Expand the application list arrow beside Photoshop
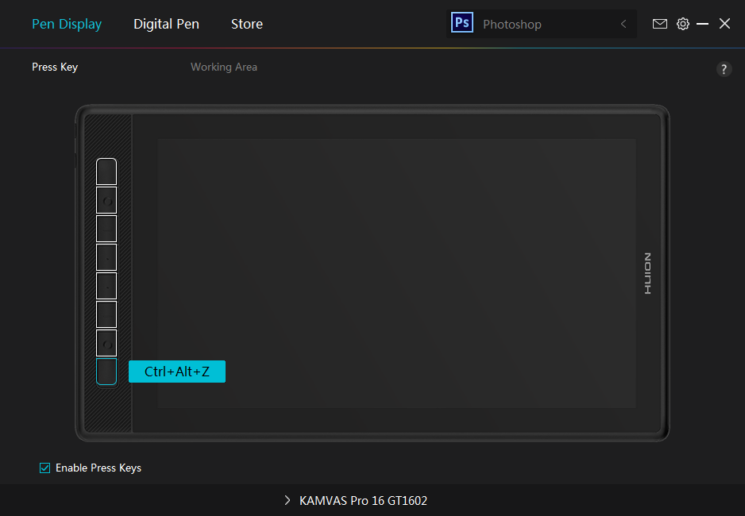 tap(623, 24)
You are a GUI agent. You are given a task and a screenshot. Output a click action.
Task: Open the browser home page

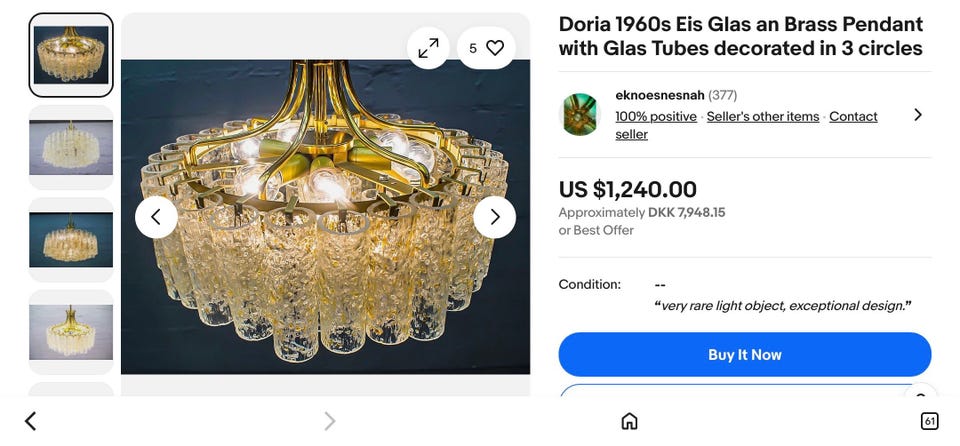629,421
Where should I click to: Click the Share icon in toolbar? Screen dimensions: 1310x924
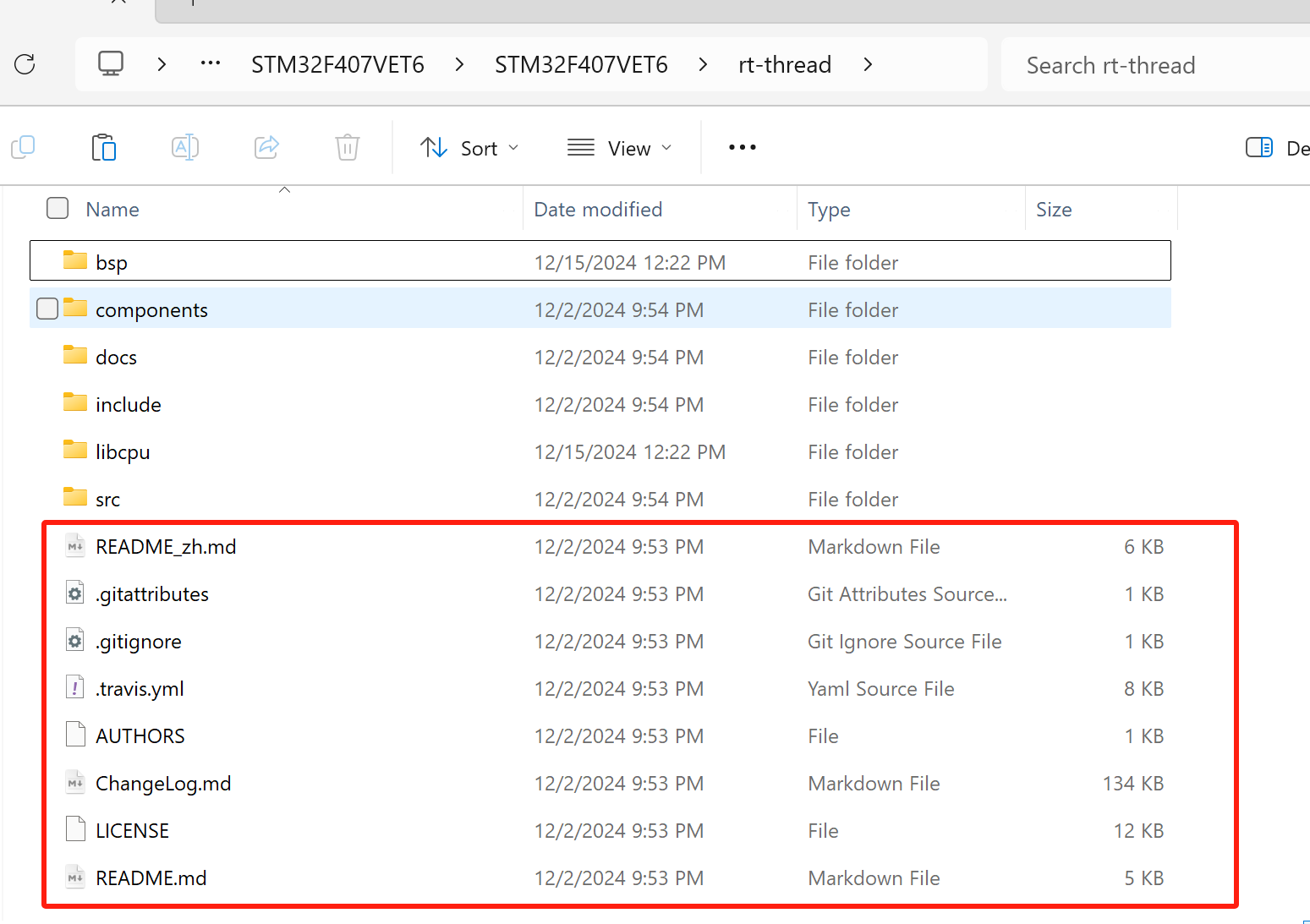266,147
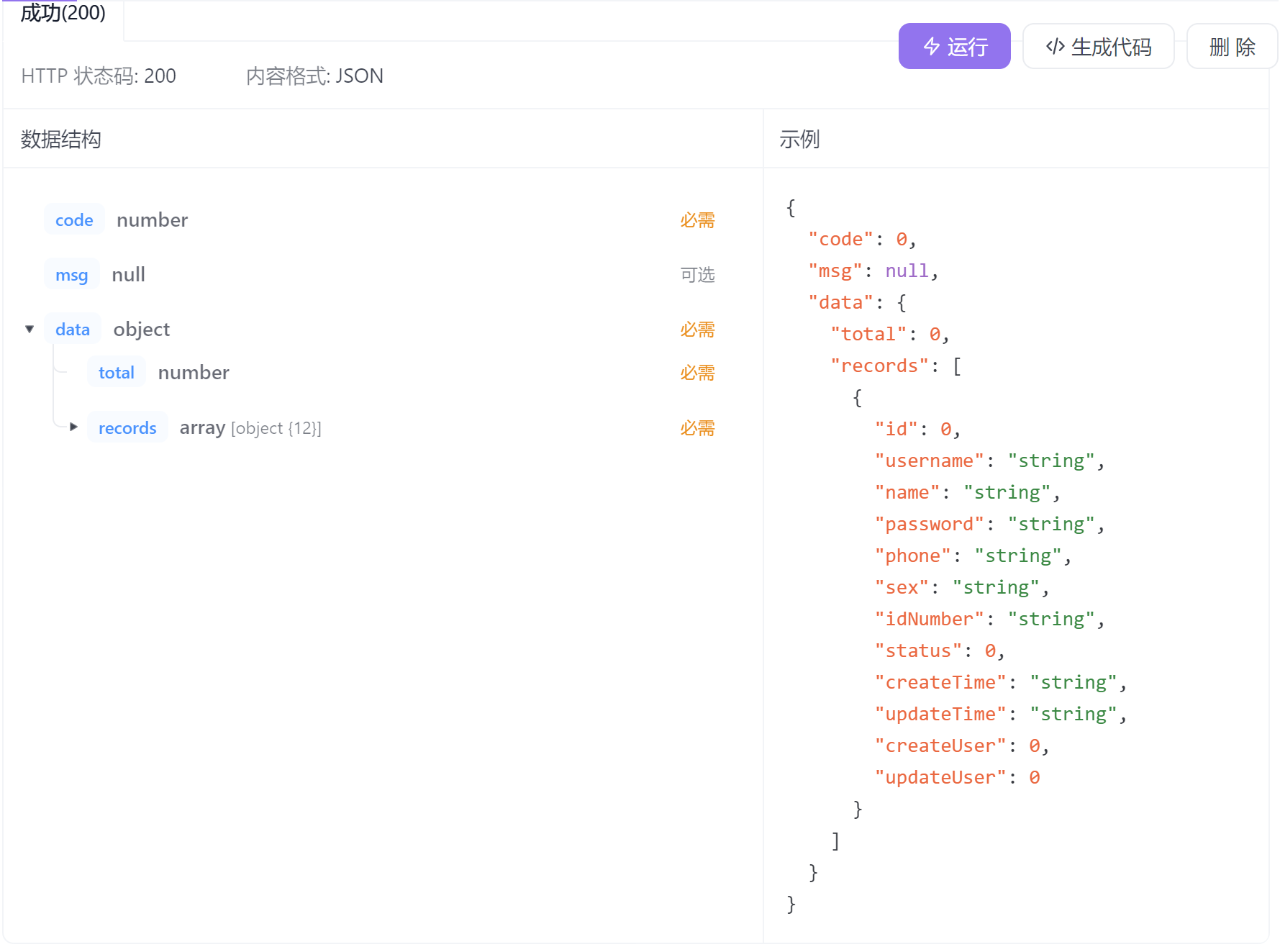1280x952 pixels.
Task: Click the 数据结构 section header
Action: [x=61, y=140]
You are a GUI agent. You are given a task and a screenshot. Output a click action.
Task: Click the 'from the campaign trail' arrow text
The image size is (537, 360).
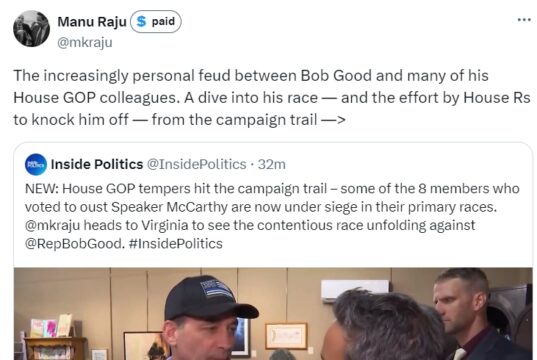click(248, 120)
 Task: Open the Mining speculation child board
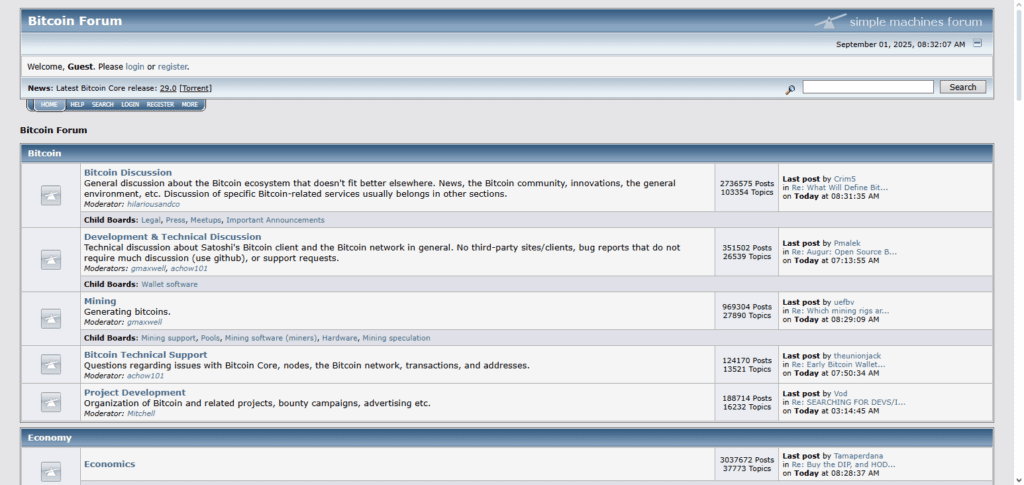[x=396, y=338]
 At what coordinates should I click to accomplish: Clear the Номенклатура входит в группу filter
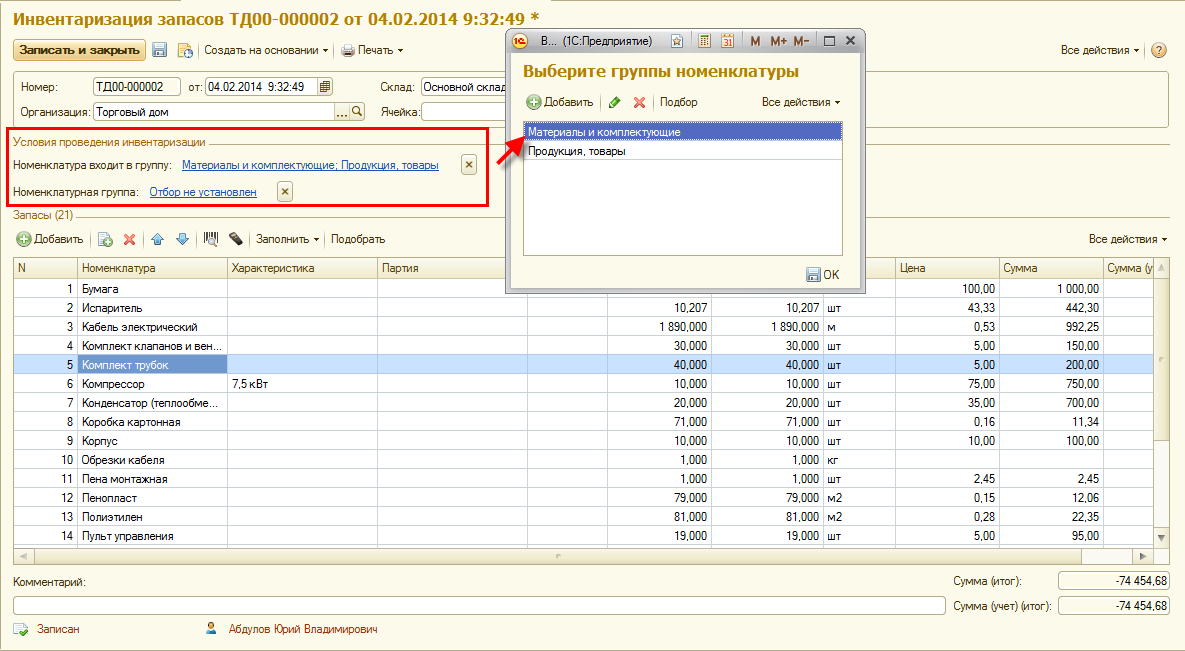pyautogui.click(x=469, y=165)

· · ·

- [TASK TO COMPLETE]: Every line from the one holding "Task: Open the Mining" through the last line of the entries above, and nothing else, is to be restated word for word. Pictures stay out.

- [TASK RESULT]:
 Task: Open the Mining speculation child board
[x=396, y=338]
 At what coordinates should I click to accomplish: Clear the Номенклатура входит в группу filter
pyautogui.click(x=469, y=165)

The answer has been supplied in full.